Blackwood's lesser work is marred by several defects such as ethical
didacticism, occasional insipid whimsicality, the flatness of benignant
supernaturalism, and a too free use of the trade jargon of modem
"occultism." A fault of his more serious efforts is that diffuseness and
long-windedness which results from an excessively elaborate attempt,
under the handicap of a somewhat bald and journalistic style devoid of
intrinsic magic, colour, and vitality, to visualise precise sensations
and nuances of uncanny suggestion. But in spite of all this, the major
products of Mr. Blackwood attain a genuinely classic level, and evoke as
does nothing else in literature in awed convinced sense of the imminence
of strange spiritual spheres of entities.
The
well-nigh endless array of Mr. Blackwood's fiction includes both novels
and shorter tales, the latter sometimes independent and sometimes
arrayed in series. Foremost of all must be reckoned The Willows,
in which the nameless presences on a desolate Danube island are horribly
felt and recognised by a pair of idle voyagers. Here art and restraint
in narrative reach their very highest development, and an impression of
lasting poignancy is produced without a, single strained passage or a
single false note. Another amazingly potent though less artistically
finished tale is The Wendigo, where we are confronted by
horrible evidences of a vast forest dæmon about which North Woods
lumbermen whisper at evening. The manner in which certain footprints
tell certain unbelievable things is really a marked triumph in
craftsmanship. In An Episode in a Lodging House we behold
frightful presences summoned out of black space by a sorcerer, and
The Listener tells of the awful psychic residuum creeping about
an old house where a leper died. In the volume titled Incredible
Adventures occur some of the finest tales which the author has
yet produced, leading the fancy to wild rites on nocturnal hills, to
secret and terrible aspects lurking behind stolid scenes, and to
unimaginable vaults of mystery below the sands and pyramids of Egypt;
all with a serious finesse and delicacy that convince where a cruder or
lighter treatment would merely amuse. Some of these accounts are hardly
stories at all, but rather studies in elusive impressions and
half-remembered snatches of dream. Plot is everywhere negligible, and
atmosphere reigns untrammelled.
John Silence -- Physician Extraordinary is a book of five
related tales, through which a single character runs his triumphant
course. Marred only by traces of the popular and conventional
detective-story atmosphere -- for Dr. Silence is one of those benevolent
geniuses who employ their remarkable powers to aid worthy fellow-men in
difficulty -- these narratives contain some of the author's best work,
and produce an illusion at once emphatic and lasting. The opening tale,
A Psychical Invasion, relates what befell a sensitive
author in a house once the scene of dark deeds, and how a legion of
fiends was exorcised. Ancient Sorceries, perhaps the finest
tale in the book, gives an almost hypnotically vivid account of an old
French town where once the unholy Sabbath was kept by all the people in
the form of cats. In The Nemesis of Fire a hideous
elemental is evoked by new-spilt blood, whilst Secret Worship
tells of a German school where Satanism held sway, and where long
afterward an evil aura remained. The Camp of the Dog is a
werewolf tale, but is weakened by moralisation and professional
"occultism."
Too
subtle, perhaps, for definite classification as horror-tales, yet
possibly more truly artistic in an absolute sense, are such delicate
phantasies as Jimbo or The Centaur. Mr.
Blackwood achieves in these novels a close and palpitant approach to the
inmost substance of dream, and works enormous havoc with the
conventional barriers between reality and imagination.

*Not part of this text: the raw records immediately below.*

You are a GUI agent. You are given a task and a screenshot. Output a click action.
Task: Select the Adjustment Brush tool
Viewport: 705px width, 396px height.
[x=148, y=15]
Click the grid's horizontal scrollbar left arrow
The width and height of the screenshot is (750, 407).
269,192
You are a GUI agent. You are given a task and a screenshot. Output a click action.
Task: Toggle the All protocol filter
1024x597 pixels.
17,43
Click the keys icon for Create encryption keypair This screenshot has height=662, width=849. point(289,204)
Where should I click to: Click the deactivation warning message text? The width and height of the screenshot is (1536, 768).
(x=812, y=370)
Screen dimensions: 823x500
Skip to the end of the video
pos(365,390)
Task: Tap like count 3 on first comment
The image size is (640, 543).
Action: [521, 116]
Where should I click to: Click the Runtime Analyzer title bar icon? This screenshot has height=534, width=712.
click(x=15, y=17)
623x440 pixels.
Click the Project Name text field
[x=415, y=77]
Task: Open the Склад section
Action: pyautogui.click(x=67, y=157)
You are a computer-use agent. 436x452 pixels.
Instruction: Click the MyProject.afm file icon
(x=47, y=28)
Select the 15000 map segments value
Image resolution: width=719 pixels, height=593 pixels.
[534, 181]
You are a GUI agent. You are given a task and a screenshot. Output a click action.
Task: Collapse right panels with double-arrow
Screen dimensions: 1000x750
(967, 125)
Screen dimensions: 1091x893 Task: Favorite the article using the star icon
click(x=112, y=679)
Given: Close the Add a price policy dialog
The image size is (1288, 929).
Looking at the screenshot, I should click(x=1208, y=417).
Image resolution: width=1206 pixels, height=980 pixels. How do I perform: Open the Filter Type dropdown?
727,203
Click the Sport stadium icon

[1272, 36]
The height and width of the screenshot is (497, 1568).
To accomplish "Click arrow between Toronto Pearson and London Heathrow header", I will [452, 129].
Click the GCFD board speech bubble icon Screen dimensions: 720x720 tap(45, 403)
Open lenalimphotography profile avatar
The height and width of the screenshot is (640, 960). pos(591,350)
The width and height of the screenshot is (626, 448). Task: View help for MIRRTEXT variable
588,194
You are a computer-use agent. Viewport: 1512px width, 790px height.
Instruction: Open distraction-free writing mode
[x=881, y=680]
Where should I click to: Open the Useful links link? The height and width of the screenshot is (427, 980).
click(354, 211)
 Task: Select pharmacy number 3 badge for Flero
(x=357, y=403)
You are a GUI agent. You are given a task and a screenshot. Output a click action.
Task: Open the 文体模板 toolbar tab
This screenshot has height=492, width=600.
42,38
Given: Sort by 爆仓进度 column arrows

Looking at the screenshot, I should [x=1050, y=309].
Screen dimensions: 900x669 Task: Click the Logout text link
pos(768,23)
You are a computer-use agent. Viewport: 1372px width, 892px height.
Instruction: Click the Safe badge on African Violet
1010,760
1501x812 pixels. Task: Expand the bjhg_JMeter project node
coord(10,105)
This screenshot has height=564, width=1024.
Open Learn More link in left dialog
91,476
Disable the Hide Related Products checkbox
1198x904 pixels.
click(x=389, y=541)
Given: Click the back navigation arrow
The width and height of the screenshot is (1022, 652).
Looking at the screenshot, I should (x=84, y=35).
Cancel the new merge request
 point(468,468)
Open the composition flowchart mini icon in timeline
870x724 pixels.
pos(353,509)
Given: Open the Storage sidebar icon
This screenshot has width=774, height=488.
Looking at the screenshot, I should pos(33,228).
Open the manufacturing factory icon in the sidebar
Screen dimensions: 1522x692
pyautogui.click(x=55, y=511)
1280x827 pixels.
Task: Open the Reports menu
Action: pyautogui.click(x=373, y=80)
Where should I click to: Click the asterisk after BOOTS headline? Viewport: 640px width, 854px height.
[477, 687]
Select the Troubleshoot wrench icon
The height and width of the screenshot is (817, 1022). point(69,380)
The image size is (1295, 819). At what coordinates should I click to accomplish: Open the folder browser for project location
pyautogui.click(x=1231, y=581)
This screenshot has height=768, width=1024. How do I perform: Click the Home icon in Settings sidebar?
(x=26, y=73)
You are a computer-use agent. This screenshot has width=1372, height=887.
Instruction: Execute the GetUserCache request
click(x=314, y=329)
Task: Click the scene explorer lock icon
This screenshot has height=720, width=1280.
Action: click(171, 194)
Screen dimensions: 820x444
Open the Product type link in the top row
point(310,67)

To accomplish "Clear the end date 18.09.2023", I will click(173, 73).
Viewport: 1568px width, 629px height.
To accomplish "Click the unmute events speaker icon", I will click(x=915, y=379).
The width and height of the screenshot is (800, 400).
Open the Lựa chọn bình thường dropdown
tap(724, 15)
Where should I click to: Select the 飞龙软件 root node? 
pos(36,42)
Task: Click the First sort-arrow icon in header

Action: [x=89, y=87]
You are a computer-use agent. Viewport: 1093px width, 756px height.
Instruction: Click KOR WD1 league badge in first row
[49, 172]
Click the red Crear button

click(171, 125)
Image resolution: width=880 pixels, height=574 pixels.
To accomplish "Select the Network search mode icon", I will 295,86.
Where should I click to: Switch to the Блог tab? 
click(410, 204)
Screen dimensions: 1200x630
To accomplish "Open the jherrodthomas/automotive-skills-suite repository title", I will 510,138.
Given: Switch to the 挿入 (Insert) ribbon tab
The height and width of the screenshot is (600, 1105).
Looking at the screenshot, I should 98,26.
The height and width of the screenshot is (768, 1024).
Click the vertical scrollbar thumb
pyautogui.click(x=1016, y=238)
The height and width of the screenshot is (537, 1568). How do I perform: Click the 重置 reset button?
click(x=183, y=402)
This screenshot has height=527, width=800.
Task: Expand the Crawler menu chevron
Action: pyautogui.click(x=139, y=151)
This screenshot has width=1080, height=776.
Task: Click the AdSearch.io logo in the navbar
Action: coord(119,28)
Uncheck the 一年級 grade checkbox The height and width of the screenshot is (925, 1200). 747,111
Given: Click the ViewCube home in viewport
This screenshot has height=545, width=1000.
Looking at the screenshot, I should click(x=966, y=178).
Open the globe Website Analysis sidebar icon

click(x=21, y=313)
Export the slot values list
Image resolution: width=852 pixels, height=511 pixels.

Unexcelled in the sorcery of crystalline singing prose, and supreme in
the creation of a gorgeous and languorous world of iridescently exotic
vision, is Edward John Moreton Drax Plunkett, Eighteenth Baron Dunsany,
whose tales and short plays form an almost unique element in our
literature. Inventor of a new mythology and weaver of surprising
folklore, Lord Dunsany stands dedicated to a strange world of fantastic
beauty, and pledged to eternal warfare against the coarseness and
ugliness of diurnal reality. His point of view is the most truly cosmic
of any held in the literature of any period. As sensitive as Poe to
dramatic values and the significance of isolated words and details, and
far better equipped rhetorically through a simple lyric style based on
the prose of the King James Bible, this author draws with tremendous
effectiveness on nearly every body of myth and legend within the circle
of European culture; producing a composite or eclectic cycle of phantasy
in which Eastern colour, Hellenic form, Teutonic sombreness and Celtic
wistfulness are so superbly blended that each sustains and supplements
the rest without sacrifice or perfect congruity and homogeneity. In most
cases Dunsany's lands are fabulous -- "beyond the East," or "at the edge
of the world." His system of original personal and place names, with
roots drawn from classical, Oriental, and other sources, is a marvel of
versatile inventiveness and poetic discrimination; as one may see from
such specimens as "Argimenes," "Bethmoora," "Poltarnees," "Camorak," "Iluriel,"
or "Sardathrion."
Beauty rather than terror is the keynote of Dunsany's work. He loves the
vivid green of jade and of copper domes, and the delicate flush of
sunset on the ivory minarets of impossible dream-cities. Humour and
irony, too, are often present to impart a gentle cynicism and modify
what might otherwise possess a naïve intensity. Nevertheless, as is
inevitable in a master of triumphant unreality, there are occasional
touches of cosmic fright which come well within the authentic tradition.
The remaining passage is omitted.